# [PROBLEM DESCRIPTION]
Answer these questions using the passage on Slaughterhouse-Five below.
(a) What sound do the birds make at the close of the novel?
(b) What phrase does Billy use for being preserved forever in the trauma?
(c) Which sequence is the novel's additive spiral compared to?

It is through the recursive revisiting of trauma that Slaughterhouse-Five finds its poignant resolution, or rather, its conscious lack of one. The novel ends with the war over and Dresden in ruins, time resuming its forward flow. Vonnegut closes with a return to the birds, who ask, in the face of unspeakable carnage, “Poo-tee-weet?” a nonsense sound. Like the spiral that ever circles and never arrives at a neat conclusion, the story loops back to silence and absurdity. In an earlier draft letter, Billy wrote, “All moments, past, present, and future, always have existed, always will exist.” To him, time is not an arrow but an intricate pattern where every point is reachable. There is comfort in this fatalistic philosophy (he no longer fears death, since in other moments he is forever alive), yet there is also a deep sadness. It means that Billy can never truly leave his worst moment behind; he is, as he says, “Trapped in amber,” preserved forever in the trauma even as life goes on. Vonnegut’s genius is that he communicates this entrapment through the very form of the novel. By experiencing the story in a scrambled order, us as he readers come to feel a bit of Billy’s condition: we cannot move linearly from cause to effect, we must absorb the pieces and live in the middle of the puzzle, just as Billy is unstuck in time. The narrative is an additive spiral: each return to a scene adds emotional weight or a new understanding (much like each number in the Fibonacci sequence adds the previous two, growing in significance). And like a spiral, the novel’s path eventually circles near where it started having encompassed many angles of trauma but acknowledging that no simple conclusion or moral can suffice for something as horrific as a massacre.

# [DATASET SECTION]
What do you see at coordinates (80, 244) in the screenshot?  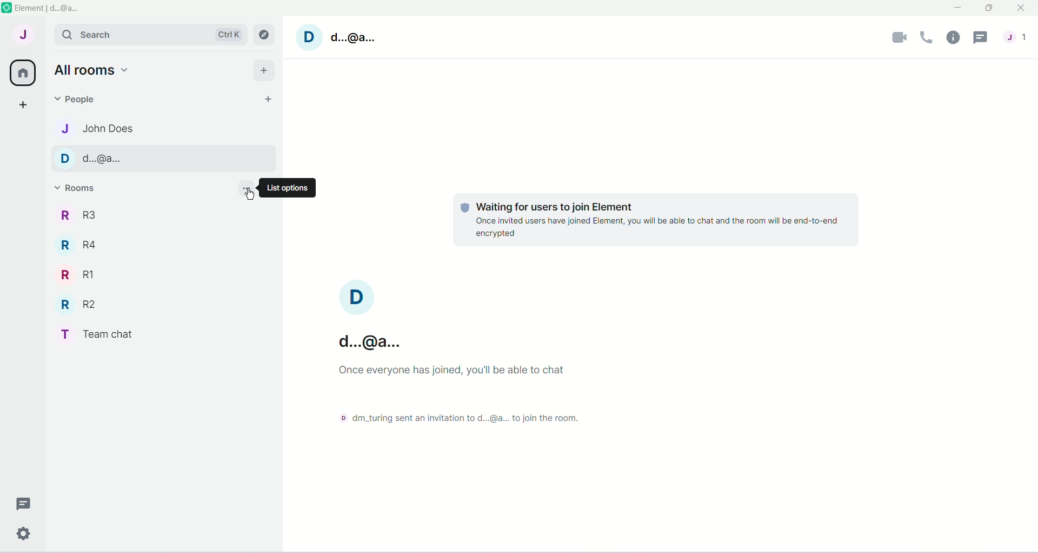 I see `Room Name-r4` at bounding box center [80, 244].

# [CORRECT OUTPUT]
(a) "Poo-tee-weet?"
(b) "Trapped in amber"
(c) The Fibonacci sequence